§ TASK REQUIREMENTS: Find every line in the records below that holds the word "screenshot", and copy each one.

§ SUPPLIED DATA:
===

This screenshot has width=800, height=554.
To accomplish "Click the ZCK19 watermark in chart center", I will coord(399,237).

===

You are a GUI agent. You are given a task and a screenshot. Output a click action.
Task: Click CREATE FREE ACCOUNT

===

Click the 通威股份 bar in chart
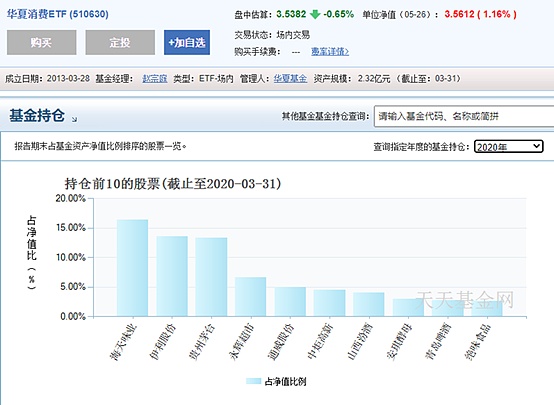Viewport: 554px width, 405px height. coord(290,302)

===

§ YOUR RESPONSE:
This screenshot has width=800, height=554.
You are a GUI agent. You are given a task and a screenshot. Output a click action.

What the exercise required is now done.